Kin agreed. The law’s stated intent calls for increasing access to “affordable housing,” a term that Kin said elsewhere in the text refers explicitly to housing restricted for low-income residents. Because SB 9 doesn’t require those kinds of developments, it fails to meet the state Constitution’s high standards to override local control over zoning in charter cities, Kin said.

“In order to justify SB 9’s interference with the municipal concerns of land use and zoning regulations, the Legislature cannot rely on a potential, eventual decrease in prices resulting from increased housing supply to demonstrate that SB 9 would increase the supply of affordable (i.e. below market-rate) housing,” Kin wrote.

In other words, beyond creating government-mandated housing for low-income families, which is what “affordable housing” has come to mean in California, the state has no business in regulating housing supply in each and every community by requiring cities to allow more families be packed in onto the same lot. The article quotes a law professor who believes both that the pro-SB 9 crowd will win on appeal and also that the legislature could easily pass a new law which would lay to rest Judge Kin’s concerns; one of the Democrat legislators favoring SB 9 who naturally insists that the judge is a big old meanie for letting confusing and imprecise language in the legislation override Sacramento’s obvious good intentions; and finally Redondo Beach City Attorney Mike Webb, who helped guide the case through the court successfully and defends the judge for pointing out the legislature’s typically sloppy drafting folly which is the cause of all of this mess.

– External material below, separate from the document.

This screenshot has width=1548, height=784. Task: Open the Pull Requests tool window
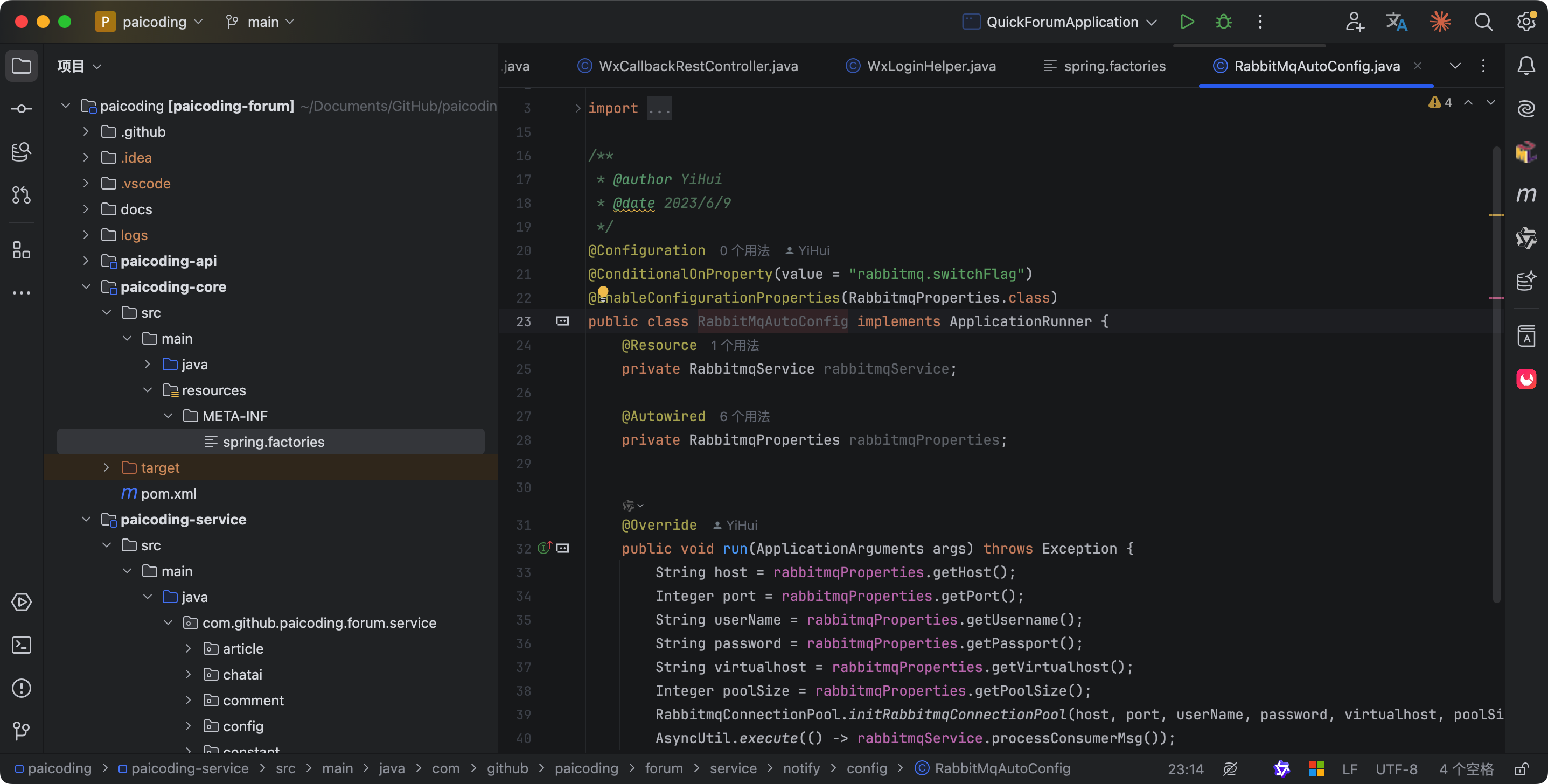(x=22, y=194)
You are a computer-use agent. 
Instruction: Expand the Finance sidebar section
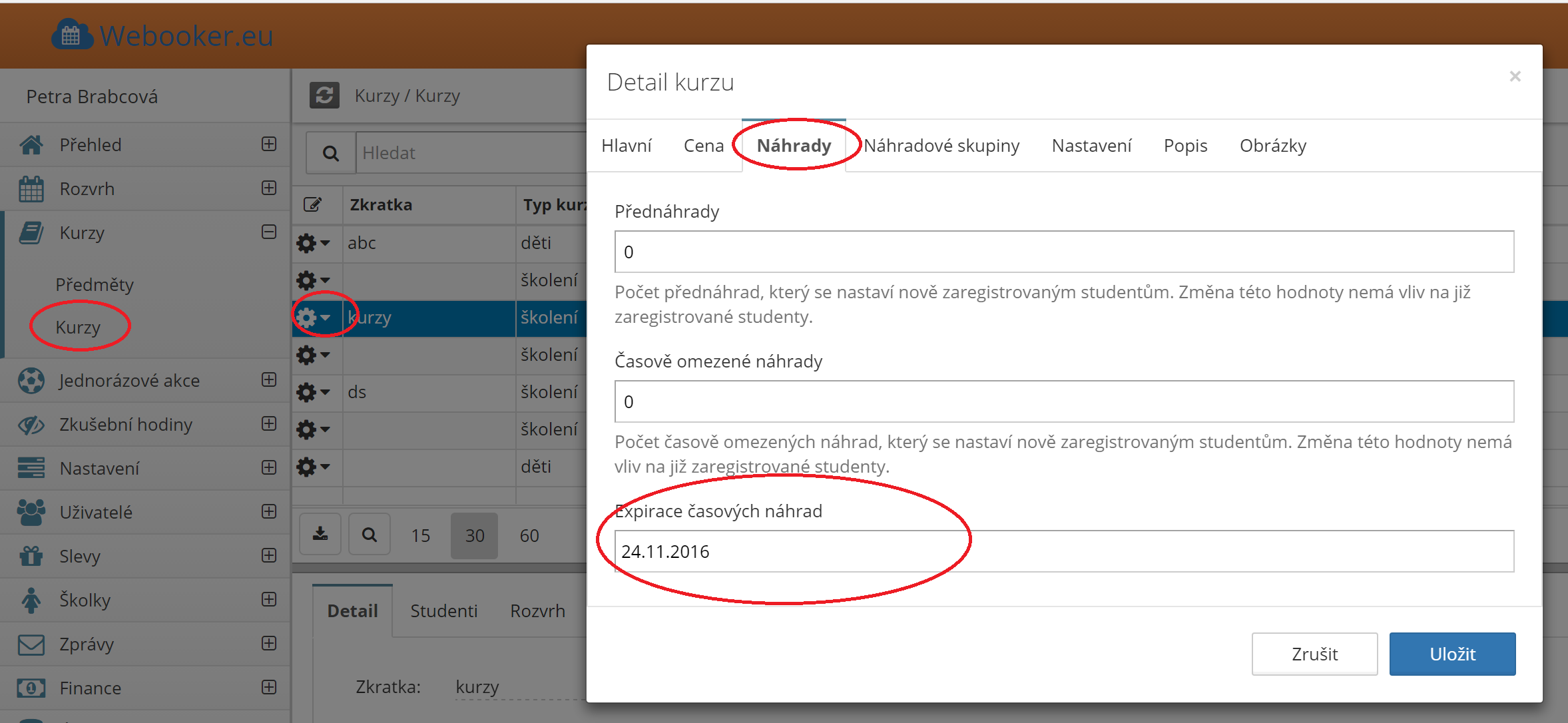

I’m sort of torn on this question. A part of me resents the state trying to heavy-handedly impose their vision of density upon all localities under their jurisdiction and ignoring the primacy that individual municipalities ought to have in determining their growth. At the same time, I have great distaste for cynical NIMBYs uniting with ridiculous environmentalists to oppose any efforts to build new housing in communities which they insist ought to be allowed to remain the same size forever. In my own community I have seen a number of proposals to build new apartment units and smaller townhomes blocked by specious claims of environmental damage or unmanageable traffic, so I know that cities don’t always make a good faith effort to increase their own housing supply. And of course I believe that a lot owner should generally be allowed to build more than one unit on his or her lot, whether it be for personal use or as a investment development, subject of course to some degree of protecting sight lines and maintaining architectural consistency, especially in historic neighborhoods. I guess this is why we have contentious debates about housing policy. But I will never trust Sacramento to solve these issues on our behalf and I think I’m glad that the arrogant legislature got swatted down on this question.